* [What is being asked] Please repeat all of the records, keeping every word unchanged.
*** Data for this task Section Begins ***
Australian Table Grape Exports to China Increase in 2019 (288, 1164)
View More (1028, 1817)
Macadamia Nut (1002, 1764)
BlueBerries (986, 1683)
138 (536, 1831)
*** Data for this task Section Ends ***
* [Response]
Australian Table Grape Exports to China Increase in 2019 (288, 1164)
View More (1028, 1817)
Macadamia Nut (1002, 1764)
BlueBerries (986, 1683)
138 (536, 1831)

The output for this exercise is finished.